_Exercise goal_. Please output the items exactly as they appear, starting with the line that contains "Select the Leman village label" and going on through the line that contains "Looking at the screenshot, I should (x=870, y=29).", and nothing else.

━━━━━━━━━━

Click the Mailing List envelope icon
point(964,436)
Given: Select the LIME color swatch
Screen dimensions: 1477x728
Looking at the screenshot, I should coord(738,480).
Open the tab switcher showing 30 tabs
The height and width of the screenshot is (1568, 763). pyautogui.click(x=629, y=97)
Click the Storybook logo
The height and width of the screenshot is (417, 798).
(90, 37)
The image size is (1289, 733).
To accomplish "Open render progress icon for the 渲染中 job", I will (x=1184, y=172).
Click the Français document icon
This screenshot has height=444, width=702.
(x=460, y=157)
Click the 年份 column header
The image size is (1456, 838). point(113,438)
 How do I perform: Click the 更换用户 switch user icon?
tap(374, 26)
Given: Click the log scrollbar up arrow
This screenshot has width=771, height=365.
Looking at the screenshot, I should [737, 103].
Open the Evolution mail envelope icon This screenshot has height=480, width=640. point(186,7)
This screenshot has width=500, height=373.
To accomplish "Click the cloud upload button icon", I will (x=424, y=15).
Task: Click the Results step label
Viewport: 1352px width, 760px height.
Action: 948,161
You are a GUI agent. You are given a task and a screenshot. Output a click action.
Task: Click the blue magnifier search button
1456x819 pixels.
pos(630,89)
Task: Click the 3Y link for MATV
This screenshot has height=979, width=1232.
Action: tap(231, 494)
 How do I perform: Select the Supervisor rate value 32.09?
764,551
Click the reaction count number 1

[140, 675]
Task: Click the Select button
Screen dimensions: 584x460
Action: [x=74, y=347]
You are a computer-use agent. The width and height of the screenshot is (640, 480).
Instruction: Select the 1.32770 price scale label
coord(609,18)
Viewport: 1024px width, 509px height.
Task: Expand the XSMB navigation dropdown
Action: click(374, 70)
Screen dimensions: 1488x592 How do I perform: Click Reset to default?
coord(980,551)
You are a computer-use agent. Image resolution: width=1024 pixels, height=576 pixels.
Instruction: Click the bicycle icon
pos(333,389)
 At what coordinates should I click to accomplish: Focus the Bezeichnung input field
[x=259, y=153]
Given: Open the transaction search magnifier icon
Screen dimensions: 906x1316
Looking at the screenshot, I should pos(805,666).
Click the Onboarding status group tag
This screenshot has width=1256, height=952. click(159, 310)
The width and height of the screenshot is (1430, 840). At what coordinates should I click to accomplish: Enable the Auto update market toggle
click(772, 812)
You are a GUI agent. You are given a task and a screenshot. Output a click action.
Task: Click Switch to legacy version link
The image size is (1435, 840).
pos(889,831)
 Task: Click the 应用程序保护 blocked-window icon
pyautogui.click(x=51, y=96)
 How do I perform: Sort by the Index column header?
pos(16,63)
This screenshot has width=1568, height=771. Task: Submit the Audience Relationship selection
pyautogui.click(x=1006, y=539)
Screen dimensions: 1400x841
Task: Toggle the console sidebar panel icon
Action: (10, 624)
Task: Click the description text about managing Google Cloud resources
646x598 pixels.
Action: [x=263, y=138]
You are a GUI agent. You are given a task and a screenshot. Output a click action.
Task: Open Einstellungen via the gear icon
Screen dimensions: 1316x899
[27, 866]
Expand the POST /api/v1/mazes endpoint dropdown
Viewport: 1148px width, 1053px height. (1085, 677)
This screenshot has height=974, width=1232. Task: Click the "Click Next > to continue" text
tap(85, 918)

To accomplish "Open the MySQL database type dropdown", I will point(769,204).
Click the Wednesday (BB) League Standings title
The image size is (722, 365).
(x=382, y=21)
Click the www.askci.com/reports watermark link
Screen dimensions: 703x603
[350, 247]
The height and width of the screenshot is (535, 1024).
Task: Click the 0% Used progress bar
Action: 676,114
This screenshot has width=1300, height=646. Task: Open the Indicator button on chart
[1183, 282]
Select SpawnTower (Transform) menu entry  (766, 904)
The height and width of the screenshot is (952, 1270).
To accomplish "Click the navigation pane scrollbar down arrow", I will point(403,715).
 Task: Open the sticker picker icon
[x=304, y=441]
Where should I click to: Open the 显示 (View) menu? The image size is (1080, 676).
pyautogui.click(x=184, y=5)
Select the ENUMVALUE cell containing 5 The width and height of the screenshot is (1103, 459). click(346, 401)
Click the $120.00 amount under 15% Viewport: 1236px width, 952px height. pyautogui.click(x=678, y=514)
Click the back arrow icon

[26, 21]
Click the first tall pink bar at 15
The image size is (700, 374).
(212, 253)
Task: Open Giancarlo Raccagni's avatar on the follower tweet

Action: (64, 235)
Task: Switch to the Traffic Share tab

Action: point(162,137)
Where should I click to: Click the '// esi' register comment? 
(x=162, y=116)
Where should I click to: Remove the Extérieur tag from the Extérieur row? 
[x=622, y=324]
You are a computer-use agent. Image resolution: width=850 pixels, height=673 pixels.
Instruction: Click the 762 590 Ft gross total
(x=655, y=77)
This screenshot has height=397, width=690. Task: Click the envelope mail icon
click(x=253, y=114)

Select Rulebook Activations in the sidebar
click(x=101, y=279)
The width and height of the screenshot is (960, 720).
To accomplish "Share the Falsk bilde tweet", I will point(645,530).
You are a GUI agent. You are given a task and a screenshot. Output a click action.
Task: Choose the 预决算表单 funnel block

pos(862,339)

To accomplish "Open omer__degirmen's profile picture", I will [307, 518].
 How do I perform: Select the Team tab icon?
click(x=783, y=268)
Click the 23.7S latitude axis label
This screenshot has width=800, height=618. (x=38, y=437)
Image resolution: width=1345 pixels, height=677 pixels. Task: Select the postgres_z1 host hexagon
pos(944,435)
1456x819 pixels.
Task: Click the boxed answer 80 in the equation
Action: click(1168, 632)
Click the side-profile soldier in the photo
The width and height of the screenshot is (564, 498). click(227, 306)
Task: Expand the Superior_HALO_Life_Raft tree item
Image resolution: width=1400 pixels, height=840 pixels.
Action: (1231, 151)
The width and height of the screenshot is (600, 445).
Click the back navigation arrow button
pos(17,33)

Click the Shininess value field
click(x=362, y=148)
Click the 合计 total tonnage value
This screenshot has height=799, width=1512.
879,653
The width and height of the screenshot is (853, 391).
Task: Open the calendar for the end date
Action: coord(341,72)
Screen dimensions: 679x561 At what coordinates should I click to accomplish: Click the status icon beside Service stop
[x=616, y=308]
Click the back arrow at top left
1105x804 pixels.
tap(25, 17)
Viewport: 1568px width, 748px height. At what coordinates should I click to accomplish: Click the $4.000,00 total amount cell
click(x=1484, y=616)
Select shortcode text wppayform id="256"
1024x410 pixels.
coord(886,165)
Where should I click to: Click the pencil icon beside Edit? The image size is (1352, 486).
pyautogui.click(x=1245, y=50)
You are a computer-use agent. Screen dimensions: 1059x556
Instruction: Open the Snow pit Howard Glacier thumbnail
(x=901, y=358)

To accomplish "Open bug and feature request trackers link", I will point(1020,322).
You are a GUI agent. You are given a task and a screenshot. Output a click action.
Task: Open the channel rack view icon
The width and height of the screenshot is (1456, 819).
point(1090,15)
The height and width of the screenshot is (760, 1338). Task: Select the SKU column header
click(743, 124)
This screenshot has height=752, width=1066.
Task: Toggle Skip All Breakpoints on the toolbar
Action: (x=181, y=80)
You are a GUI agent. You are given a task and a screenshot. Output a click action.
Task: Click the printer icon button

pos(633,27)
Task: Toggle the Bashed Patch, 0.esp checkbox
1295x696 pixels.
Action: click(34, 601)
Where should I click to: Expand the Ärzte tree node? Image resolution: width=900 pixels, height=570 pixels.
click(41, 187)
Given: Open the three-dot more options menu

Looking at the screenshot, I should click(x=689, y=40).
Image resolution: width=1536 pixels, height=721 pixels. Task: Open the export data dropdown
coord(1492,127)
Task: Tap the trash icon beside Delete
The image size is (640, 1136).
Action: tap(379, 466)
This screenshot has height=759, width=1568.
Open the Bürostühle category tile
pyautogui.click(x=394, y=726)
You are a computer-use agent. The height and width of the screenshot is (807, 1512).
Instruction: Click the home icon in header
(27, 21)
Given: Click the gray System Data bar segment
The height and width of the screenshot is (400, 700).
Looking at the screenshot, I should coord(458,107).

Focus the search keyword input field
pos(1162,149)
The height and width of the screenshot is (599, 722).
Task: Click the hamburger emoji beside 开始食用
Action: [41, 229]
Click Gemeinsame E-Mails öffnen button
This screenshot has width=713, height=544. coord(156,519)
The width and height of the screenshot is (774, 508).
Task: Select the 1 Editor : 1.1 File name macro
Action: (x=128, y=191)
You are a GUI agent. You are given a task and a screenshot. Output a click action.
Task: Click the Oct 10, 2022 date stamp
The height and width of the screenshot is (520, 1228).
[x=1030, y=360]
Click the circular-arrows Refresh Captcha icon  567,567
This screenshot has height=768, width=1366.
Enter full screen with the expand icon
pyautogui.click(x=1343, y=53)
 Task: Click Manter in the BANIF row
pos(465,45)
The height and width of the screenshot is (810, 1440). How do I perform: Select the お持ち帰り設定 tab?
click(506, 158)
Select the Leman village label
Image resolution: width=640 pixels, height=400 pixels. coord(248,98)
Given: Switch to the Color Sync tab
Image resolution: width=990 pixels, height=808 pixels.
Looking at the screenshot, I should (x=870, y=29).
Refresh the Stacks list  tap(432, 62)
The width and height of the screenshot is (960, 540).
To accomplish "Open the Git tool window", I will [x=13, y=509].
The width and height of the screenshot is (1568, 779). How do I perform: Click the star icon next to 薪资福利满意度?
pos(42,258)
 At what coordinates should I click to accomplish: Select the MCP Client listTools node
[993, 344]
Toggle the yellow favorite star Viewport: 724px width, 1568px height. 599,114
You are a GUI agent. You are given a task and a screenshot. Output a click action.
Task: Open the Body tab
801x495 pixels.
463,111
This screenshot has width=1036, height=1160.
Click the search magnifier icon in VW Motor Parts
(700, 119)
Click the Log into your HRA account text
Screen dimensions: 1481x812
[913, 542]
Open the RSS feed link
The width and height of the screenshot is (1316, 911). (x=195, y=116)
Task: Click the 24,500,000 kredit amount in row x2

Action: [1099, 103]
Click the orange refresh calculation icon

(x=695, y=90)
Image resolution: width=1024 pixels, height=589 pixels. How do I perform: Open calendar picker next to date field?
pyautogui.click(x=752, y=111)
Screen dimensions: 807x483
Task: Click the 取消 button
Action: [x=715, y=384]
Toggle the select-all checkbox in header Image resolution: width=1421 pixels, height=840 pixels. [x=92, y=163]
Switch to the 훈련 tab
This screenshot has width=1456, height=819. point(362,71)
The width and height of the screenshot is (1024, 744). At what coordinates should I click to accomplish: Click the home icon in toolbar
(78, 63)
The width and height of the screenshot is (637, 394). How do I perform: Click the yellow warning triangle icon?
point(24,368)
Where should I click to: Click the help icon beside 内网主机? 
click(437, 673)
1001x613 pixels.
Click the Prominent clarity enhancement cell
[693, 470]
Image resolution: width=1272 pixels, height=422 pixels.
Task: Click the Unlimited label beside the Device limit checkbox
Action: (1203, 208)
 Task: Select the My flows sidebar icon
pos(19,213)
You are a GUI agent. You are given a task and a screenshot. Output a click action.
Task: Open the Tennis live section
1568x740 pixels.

━━━━━━━━━━

_Reply to the task_.
Select the Leman village label
Image resolution: width=640 pixels, height=400 pixels. coord(248,98)
Given: Switch to the Color Sync tab
Image resolution: width=990 pixels, height=808 pixels.
Looking at the screenshot, I should (x=870, y=29).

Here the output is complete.